## Aim of the task
Verbatim copy without pictures. Please print every entry as it stands.

^^^^

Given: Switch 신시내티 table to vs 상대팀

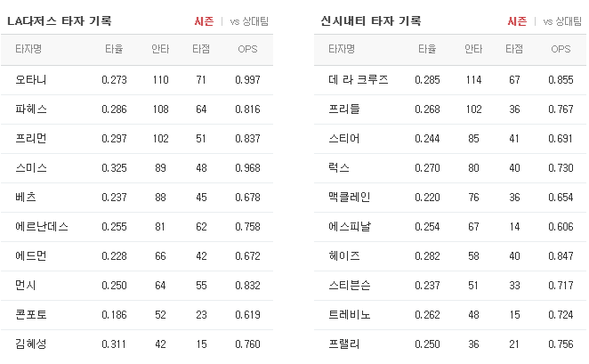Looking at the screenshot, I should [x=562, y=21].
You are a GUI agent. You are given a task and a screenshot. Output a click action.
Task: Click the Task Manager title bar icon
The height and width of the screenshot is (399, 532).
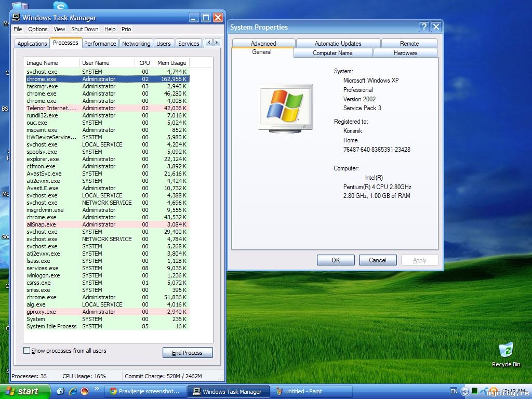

^^^^

## Response to this task
Given: Switch 신시내티 table to vs 상대팀

Looking at the screenshot, I should [x=562, y=21].
You are a GUI agent. You are given a task and a screenshot. Output a click action.
Task: Click the Task Manager title bar icon
The height and width of the screenshot is (399, 532).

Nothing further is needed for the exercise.